Investment Fund Structures

Strategy Follows Structure

As “Form Follows Function…” In Investment Funds, “Strategy Follows Structure.”

“You are what you eat” is the common phrase about nutrition.  With investing, I think a corollary should be “you are where & how you get your capital”.  This is particularly true with any type of investment fund as John Bogle, the founder of Vanguard, stated in a New York Times article on Sunday when he said, “strategy follows structure” in investing.

Vanguard, Berkshire Hathaway, and my investment fund, Greybull Stewardship, have large structural advantages that allow them to implement superior investing strategies.  Vanguard is owned by its investors which creates a clear focus on low-expense mutual funds.  Berkshire Hathaway has a structure (certain types of stockholders, certain type of corporate structure) that makes it a preferred home for some of the best businesses in the world.  Greybull Stewardship also has a different structure than traditional private equity funds (no 10-year fund life, preference to invest in flow-through entities, investment capital coming from other business owners) that makes it a preferred partner for business owners who want a stable, long-term partner aligned with the interests of their business and themselves.
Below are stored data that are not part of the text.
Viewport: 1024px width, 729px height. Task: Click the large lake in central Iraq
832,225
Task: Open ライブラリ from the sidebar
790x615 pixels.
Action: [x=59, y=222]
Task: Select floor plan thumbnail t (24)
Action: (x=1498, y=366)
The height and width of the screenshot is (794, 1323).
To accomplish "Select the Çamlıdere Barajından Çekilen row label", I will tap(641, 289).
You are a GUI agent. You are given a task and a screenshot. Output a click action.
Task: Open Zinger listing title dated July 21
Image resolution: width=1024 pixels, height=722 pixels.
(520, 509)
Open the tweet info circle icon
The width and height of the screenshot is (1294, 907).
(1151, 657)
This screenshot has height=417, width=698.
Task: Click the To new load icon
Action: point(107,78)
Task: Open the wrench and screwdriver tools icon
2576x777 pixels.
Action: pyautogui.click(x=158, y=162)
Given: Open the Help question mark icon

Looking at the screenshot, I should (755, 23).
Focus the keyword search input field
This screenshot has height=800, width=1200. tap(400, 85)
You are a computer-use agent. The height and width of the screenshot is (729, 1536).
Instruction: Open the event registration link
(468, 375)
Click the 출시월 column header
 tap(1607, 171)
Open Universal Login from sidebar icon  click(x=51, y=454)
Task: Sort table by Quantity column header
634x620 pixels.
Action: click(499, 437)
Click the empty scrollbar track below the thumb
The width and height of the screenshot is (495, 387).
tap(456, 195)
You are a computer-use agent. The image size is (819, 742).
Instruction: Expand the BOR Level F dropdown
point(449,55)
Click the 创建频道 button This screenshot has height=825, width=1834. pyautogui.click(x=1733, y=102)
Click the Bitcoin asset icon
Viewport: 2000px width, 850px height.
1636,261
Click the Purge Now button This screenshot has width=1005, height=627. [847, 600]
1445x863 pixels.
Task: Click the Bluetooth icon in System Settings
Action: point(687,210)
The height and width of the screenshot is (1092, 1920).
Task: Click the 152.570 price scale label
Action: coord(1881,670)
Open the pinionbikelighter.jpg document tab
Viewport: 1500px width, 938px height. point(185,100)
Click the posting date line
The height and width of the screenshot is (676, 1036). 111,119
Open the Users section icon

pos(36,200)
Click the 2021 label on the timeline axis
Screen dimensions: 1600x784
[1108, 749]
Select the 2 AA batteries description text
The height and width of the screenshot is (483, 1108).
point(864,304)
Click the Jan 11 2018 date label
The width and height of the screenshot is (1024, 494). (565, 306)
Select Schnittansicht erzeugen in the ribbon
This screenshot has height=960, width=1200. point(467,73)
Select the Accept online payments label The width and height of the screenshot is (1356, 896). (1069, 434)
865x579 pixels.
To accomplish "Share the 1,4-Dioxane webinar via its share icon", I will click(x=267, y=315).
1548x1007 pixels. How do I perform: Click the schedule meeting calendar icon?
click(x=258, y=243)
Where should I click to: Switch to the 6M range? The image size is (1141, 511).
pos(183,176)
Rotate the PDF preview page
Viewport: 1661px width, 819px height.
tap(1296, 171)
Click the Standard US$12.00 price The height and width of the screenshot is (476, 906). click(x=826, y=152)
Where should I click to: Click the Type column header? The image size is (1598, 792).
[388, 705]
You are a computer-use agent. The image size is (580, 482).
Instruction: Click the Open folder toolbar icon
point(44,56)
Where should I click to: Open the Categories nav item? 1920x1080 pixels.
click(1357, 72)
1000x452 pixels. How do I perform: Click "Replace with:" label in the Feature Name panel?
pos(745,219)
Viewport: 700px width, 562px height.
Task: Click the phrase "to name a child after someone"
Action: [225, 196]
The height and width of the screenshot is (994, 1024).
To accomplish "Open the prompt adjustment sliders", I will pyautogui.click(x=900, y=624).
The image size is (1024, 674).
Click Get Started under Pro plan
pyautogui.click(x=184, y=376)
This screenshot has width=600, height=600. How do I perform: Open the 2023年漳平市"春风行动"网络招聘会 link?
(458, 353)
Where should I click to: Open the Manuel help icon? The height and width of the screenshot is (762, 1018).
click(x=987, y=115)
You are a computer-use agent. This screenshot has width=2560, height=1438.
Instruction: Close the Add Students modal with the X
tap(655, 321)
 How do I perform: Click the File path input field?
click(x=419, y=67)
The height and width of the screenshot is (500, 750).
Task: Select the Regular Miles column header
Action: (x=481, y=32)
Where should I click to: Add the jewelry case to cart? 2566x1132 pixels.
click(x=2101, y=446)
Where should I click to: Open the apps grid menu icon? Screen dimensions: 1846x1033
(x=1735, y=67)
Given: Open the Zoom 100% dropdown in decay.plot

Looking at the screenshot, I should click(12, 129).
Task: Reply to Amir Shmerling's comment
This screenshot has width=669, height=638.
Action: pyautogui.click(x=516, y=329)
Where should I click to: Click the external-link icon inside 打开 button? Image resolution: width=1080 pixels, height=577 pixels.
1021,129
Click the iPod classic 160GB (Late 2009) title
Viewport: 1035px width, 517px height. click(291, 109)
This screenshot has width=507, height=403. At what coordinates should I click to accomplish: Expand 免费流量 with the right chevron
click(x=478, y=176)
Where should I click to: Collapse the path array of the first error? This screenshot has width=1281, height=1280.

Investment Strategies Via Fund Structures

Let’s explore how the structure of Berkshire Hathaway is built to enable a certain investment strategy.  Buffett’s strategy is to attract to Berkshire great businesses that are often still managed by a large owner of the company.  Not by accident, these tend to be the businesses with the strongest competitive advantages and most owner-oriented managers, exactly the characteristics that Buffett wants.  Owners of the best businesses in the world are often as concerned with who buys the business as with the highest price.  It isn’t easy to build a unique, high-quality business and most owners of these businesses don’t want to sell to just anyone.  When an owner cares about the new owner, it is often a signal about the quality and staying power of the business.  Here are some observations on how Buffett does it:

  • Establish a stable, long-term oriented base of stockholders.  It starts with Buffett owning over 30% of Berkshire through most of his career.  After that, however, Buffett pursued a strategy of attracting long-term oriented shareholders by not splitting the stock, writing a unique annual report targeted to building a type of engaged, trusting shareholder base, not issuing quarterly guidance as fodder for investment analysts and short-term stock movements, and hosting an annual meeting also oriented to attracting certain shareholders.  All of this helped sellers know that Berkshire wasn’t going to change drastically from what they had seen previously based on a new Board of Directors, new CEO, or change in corporate strategy.
  • Establish a corporate culture that works for high-quality manager-owners.  Buffett intentionally keeps the corporate staff very small (less than 20 the last I knew) so they don’t get involved in management of the operating companies, do not attempt to create “synergy” across business units, do not require extra reports and meetings of the managers once they join Berkshire, and keep compensation agreements simple and solely based on the results of a manager’s business.  In fact, Buffet wants to have the manager of the business feel exactly like they felt when they owned their business outright themselves.  Many high-quality managers would prefer this structure over a traditional corporate structure with its reports, meetings, company-wide initiatives, and other things that sap energy and are a downside to selling your company.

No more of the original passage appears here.